“Ain’t you Miss Annie Brooke of Rashleigh Rectory?”

This remark so took Annie by surprise and so completely upset her already tottering nerves that she gave a sudden cry and said in a sort of smothered voice:

“Oh, please, please don’t betray me!”

The girl now nodded to her companion, and the girl who was seated close to Annie said in a low, soothing tone:

“We ain’t goin’ to tell on yer, miss. If yer want to go up to town unbeknown to them as has the charge o’ yer, ’tain’t no affair o’ ours. I’m Tilda Freeman, and that ’ere girl is Martha Jones. I am a Lunnon gel, and Lunnon bred, and I was down on a wisit to my friend Martha Jones. She’s comin’ up with me for a bit to see the big town. Be you acquainted with Lunnon, miss, and do you know its ways?”
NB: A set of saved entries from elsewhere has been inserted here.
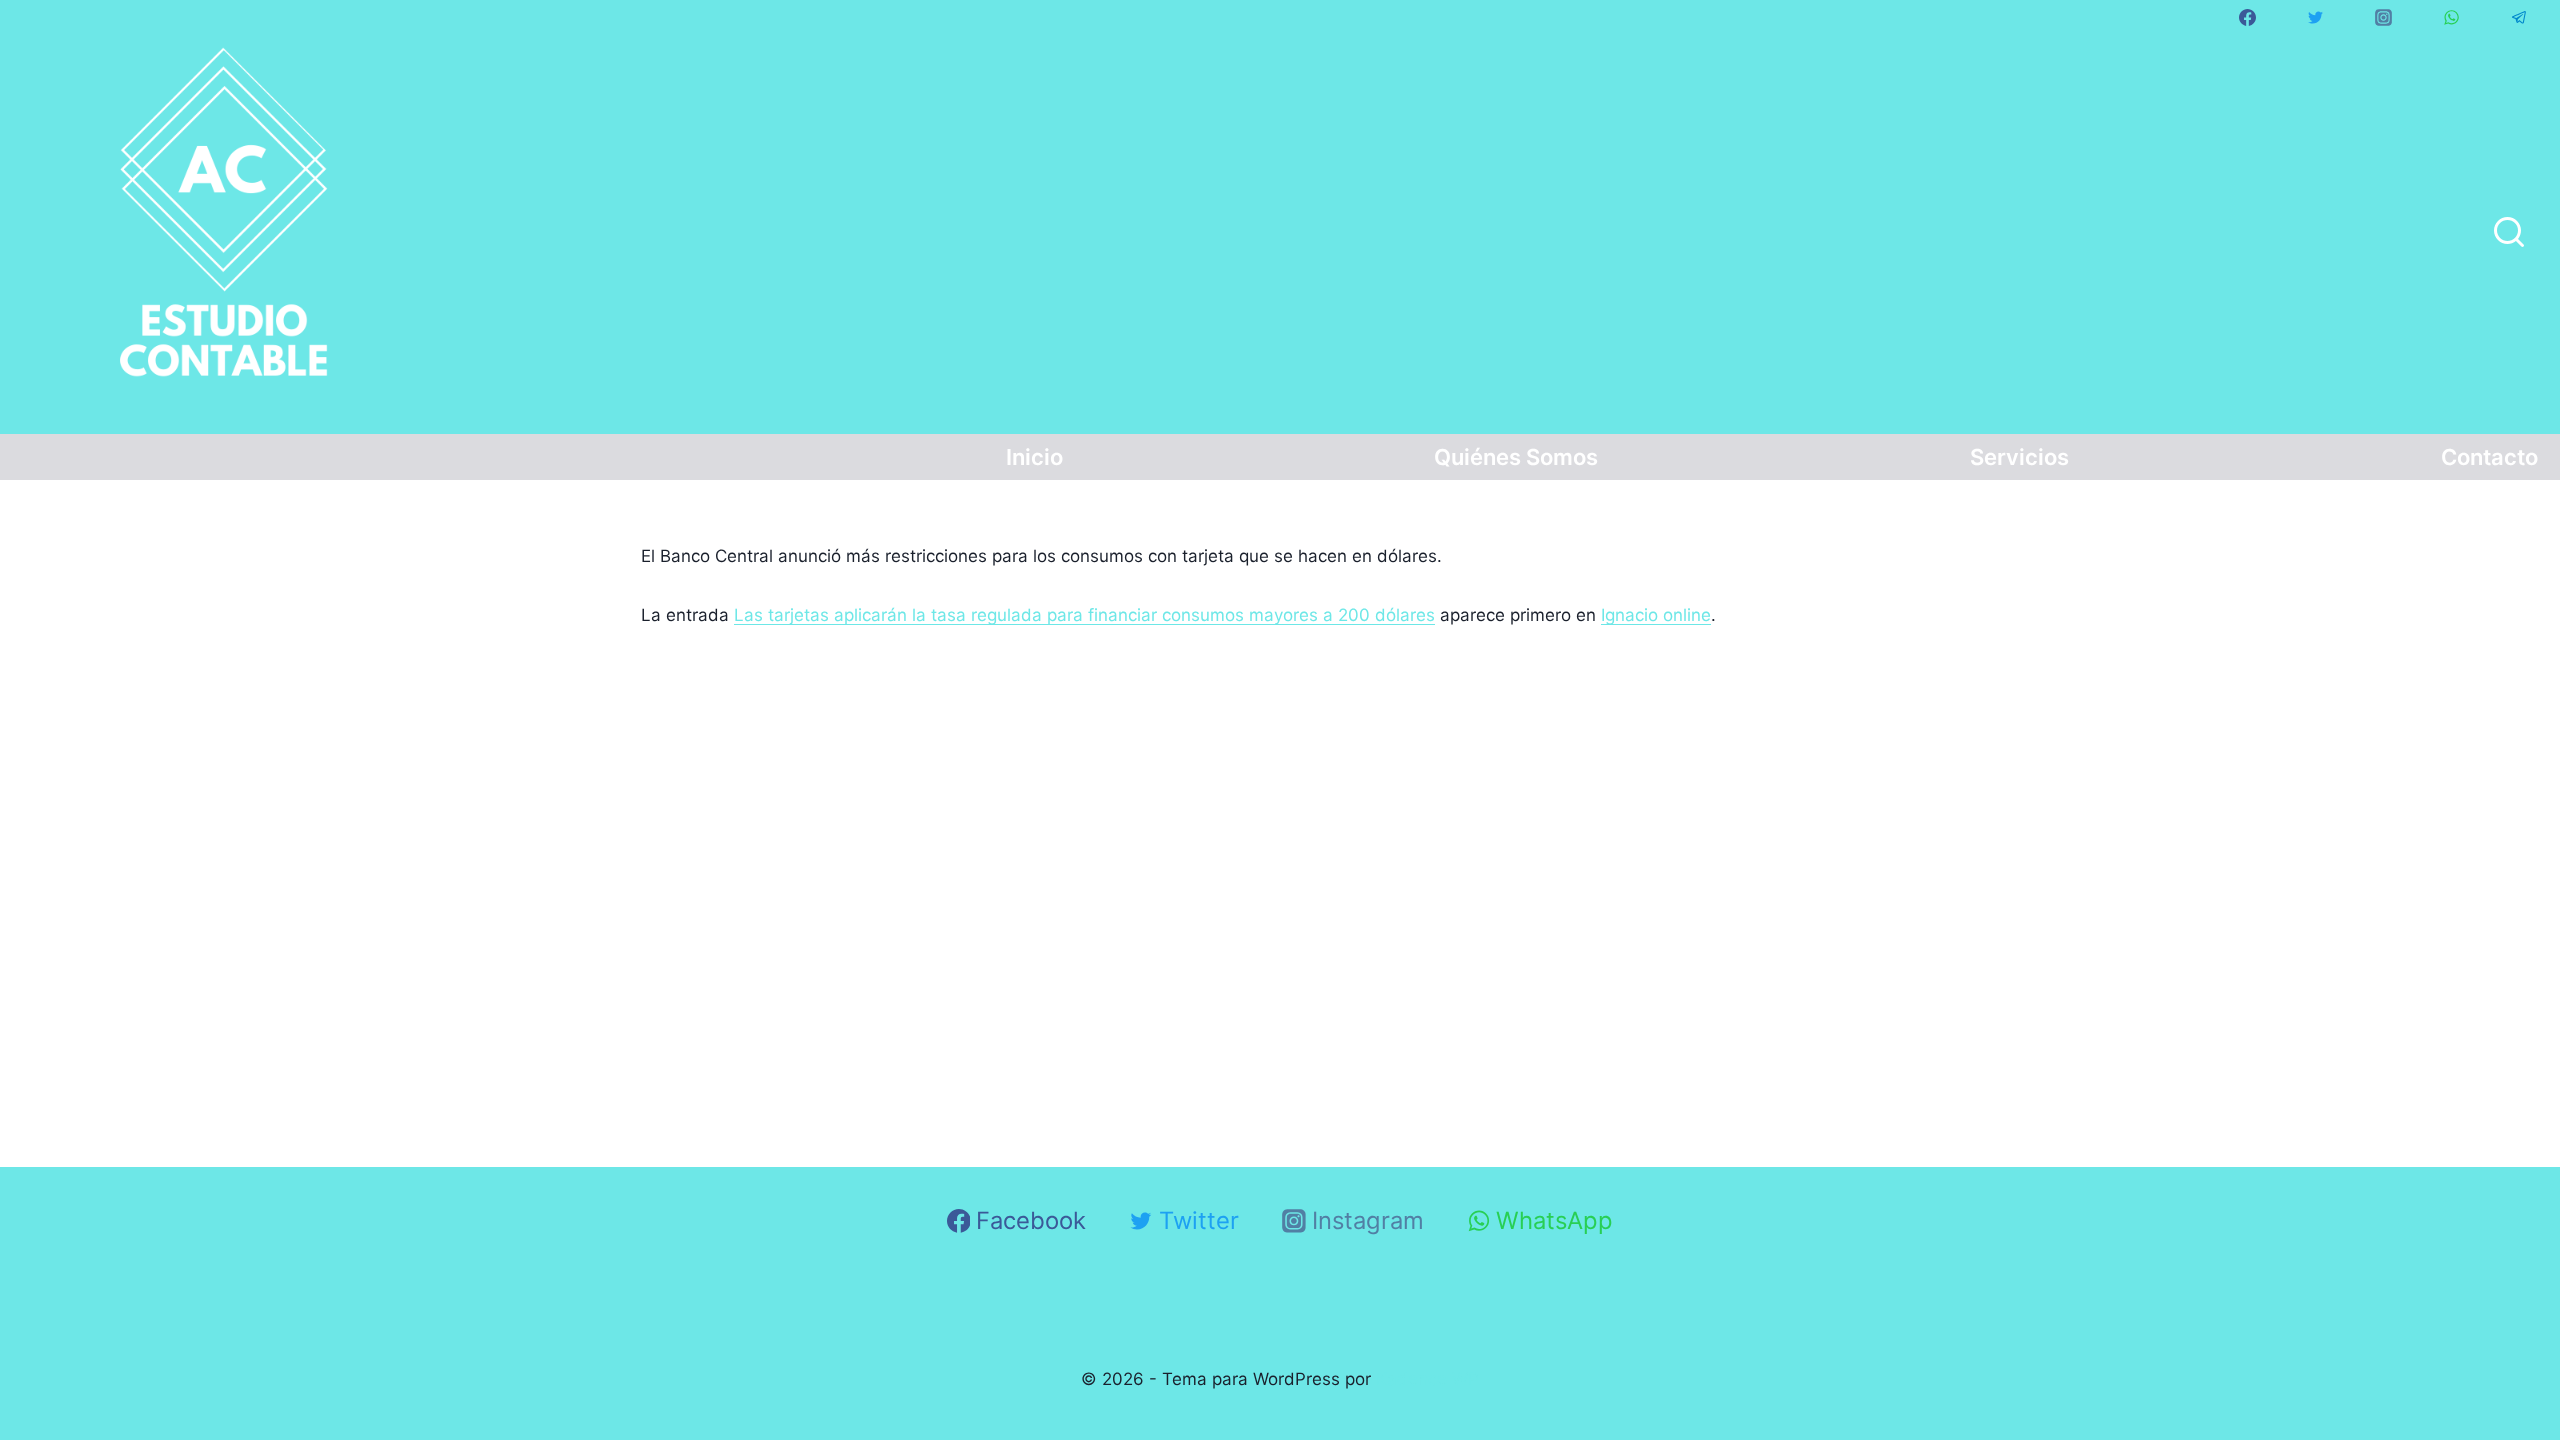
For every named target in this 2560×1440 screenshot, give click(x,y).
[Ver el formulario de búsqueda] (2509, 234)
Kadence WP (1427, 1379)
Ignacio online (1656, 615)
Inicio (1034, 457)
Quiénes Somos (1516, 457)
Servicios (2019, 457)
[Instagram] (2383, 17)
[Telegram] (2519, 17)
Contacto (2489, 457)
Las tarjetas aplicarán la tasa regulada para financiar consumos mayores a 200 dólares (1084, 615)
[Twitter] (2315, 17)
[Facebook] (2247, 17)
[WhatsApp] (2451, 17)
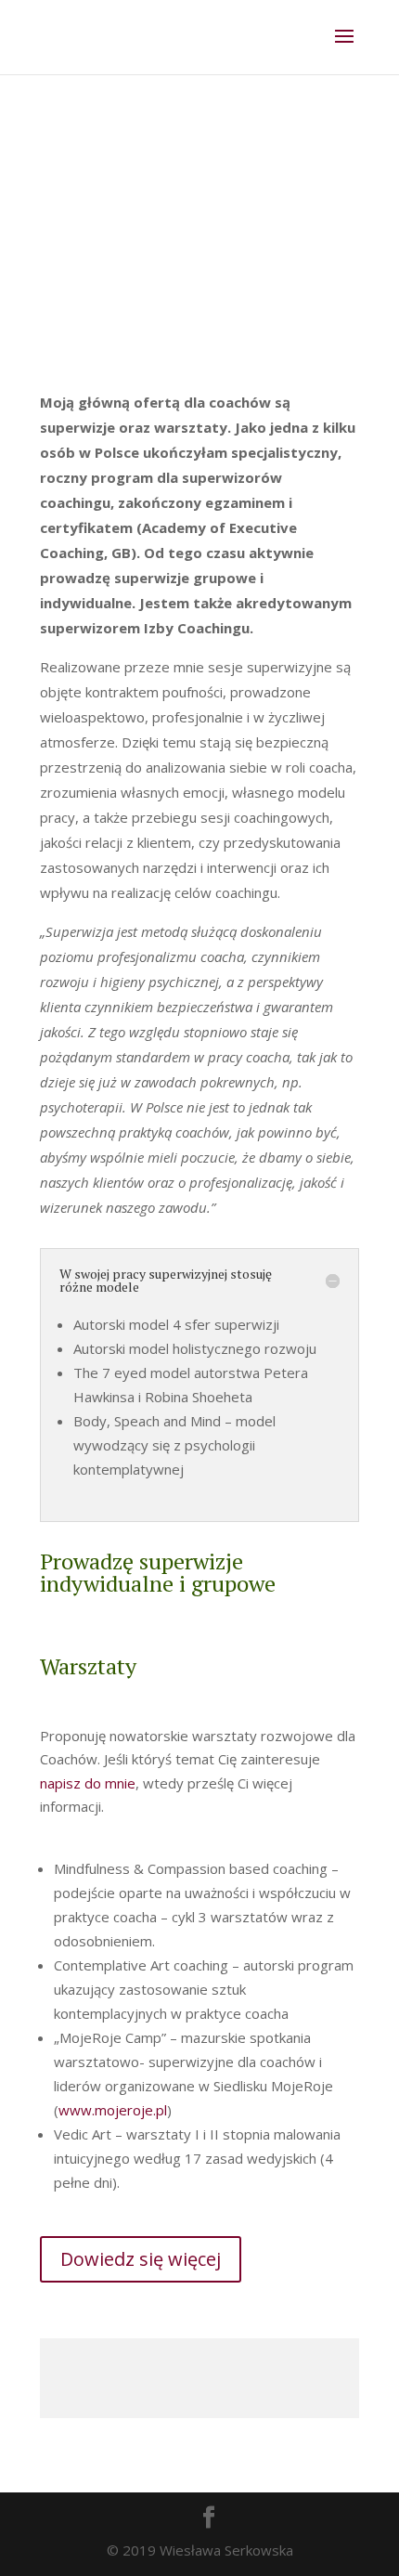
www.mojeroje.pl (112, 2110)
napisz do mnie (87, 1783)
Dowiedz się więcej (140, 2258)
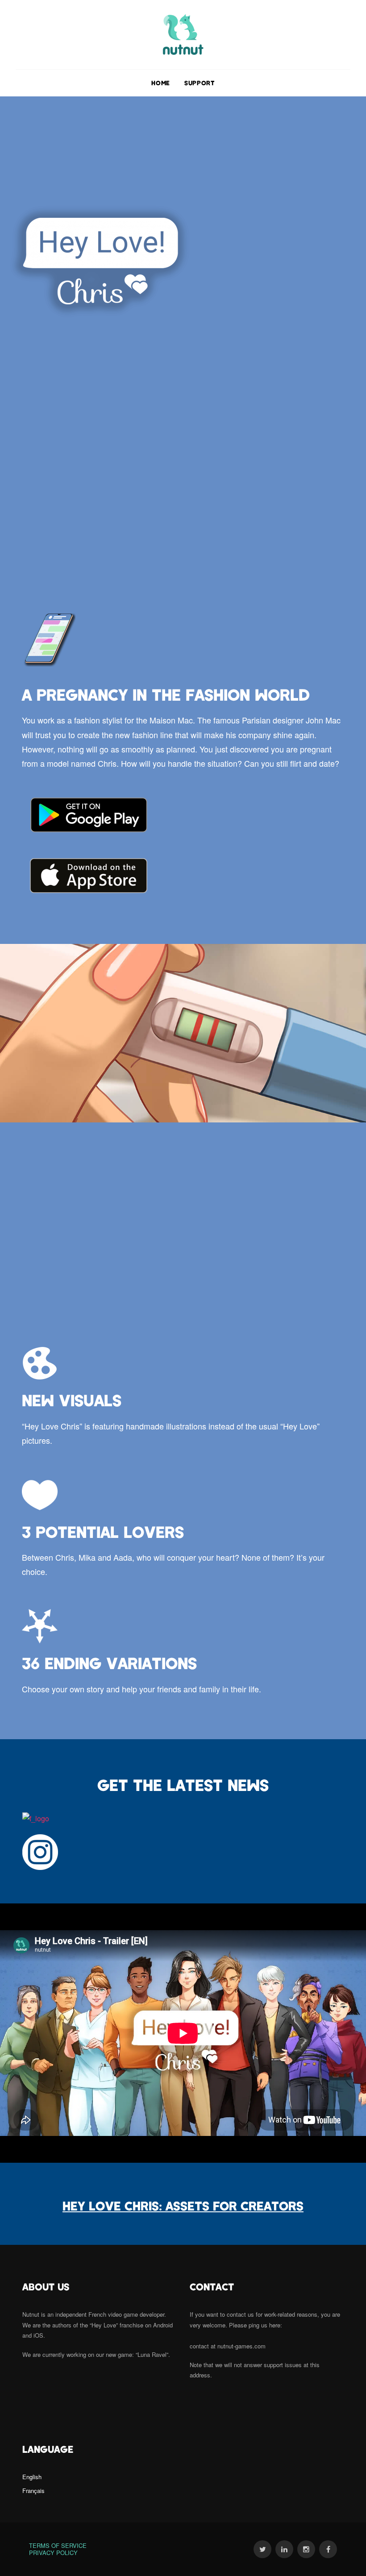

“No, I don’t know London very well,” said Annie. She had recovered some of her self-possession by this time. “You are mistaken in supposing,” she continued, trying to speak in as cheerful a tone as she could, “that I am—am going away privately from my friends. I have lost my dear uncle, and am obliged to go to London on business.”

“Yes, miss,” said Martha Jones, “and you has peeled off yer mournin’. You was in black when we seed you at the funeral. And why has yer come up by the night train, and why has yer taken a third-class ticket? And why do you ask us not to betray you? Don’t you tell no lies, miss, and you’ll be told no stories. You’re runnin’ away, and there’s no sayin’ but that it ’ave somethin’ to do with Dawson the butcher.”

“Dawson?” said Annie, her heart beginning to beat very hard.

“Dawson’s in a rare way about a cheque which ’e cashed for yer, miss. ’E can’t get ’is money back. Now Mrs Dawson is own sister to my mother, and we know all about it. There, miss, Tilda and me, we don’t want to be ’ard on a young lady like you, and if you ’ud confide in us, you ’ud find us your good friends. There ain’t no manner o’ use, miss, in your doin’ anythin’ else, for we can soon send a bit o’ a letter to Aunt Jane Dawson, and then the fat’s in the fire.”

“Oh, oh!” said Annie, “I—” She roused herself; she pushed back her hat; she pressed her hot hand to her hot cheek. “Do you think we might open a little bit of the window?” she said.